--- Begin ---

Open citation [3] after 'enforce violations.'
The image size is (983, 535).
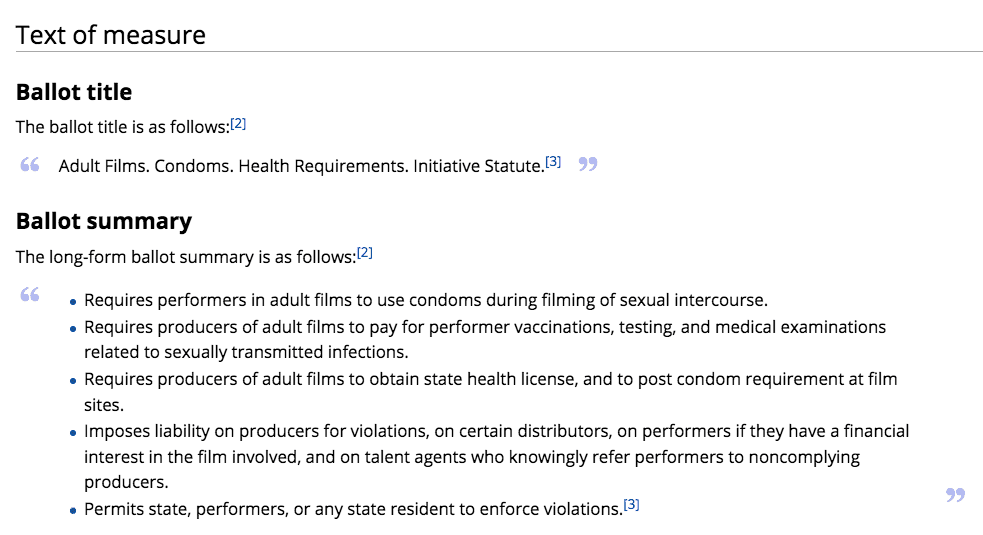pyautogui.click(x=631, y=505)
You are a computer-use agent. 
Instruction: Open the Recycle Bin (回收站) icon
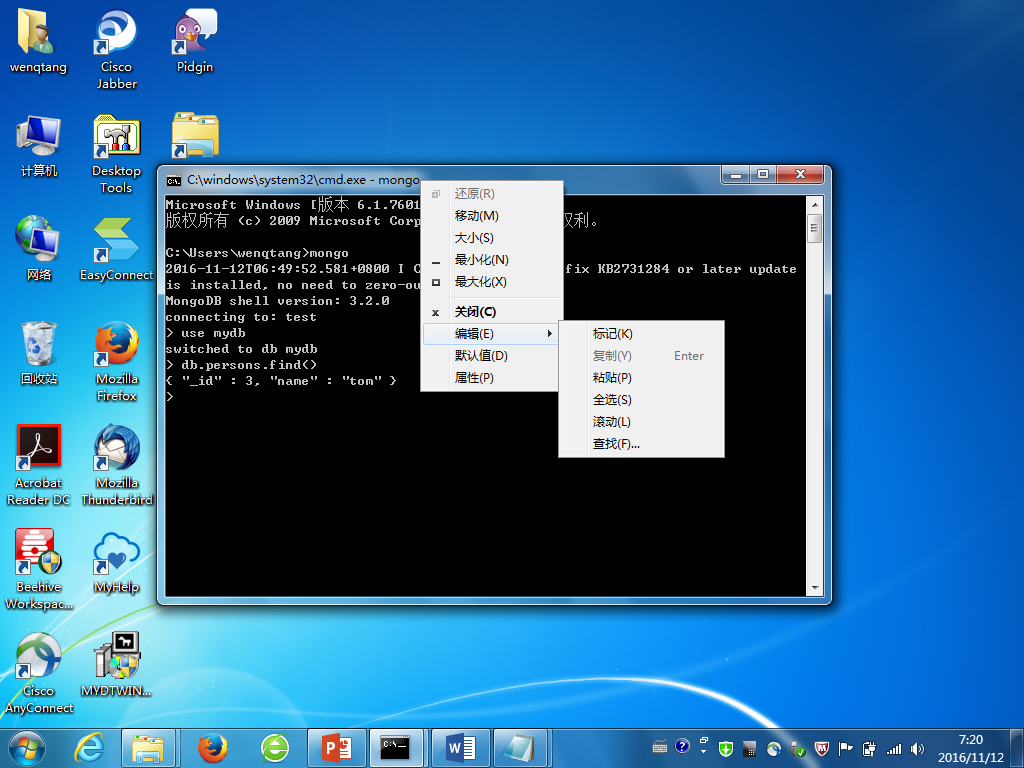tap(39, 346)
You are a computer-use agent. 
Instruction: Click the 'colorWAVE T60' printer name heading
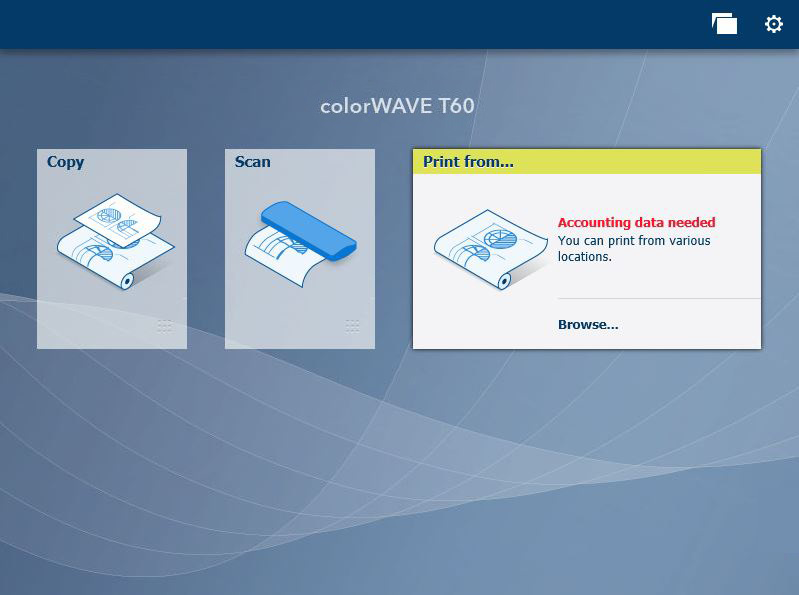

--- End ---

GIVEN INSTRUCTION:
Write out every line of the records above word for word, leaving out the pictures.

EXERCISE ANSWER:
Open citation [3] after 'enforce violations.'
The image size is (983, 535).
pyautogui.click(x=631, y=505)
You are a computer-use agent. 
Instruction: Open the Recycle Bin (回收站) icon
tap(39, 346)
You are a computer-use agent. 
Instruction: Click the 'colorWAVE T60' printer name heading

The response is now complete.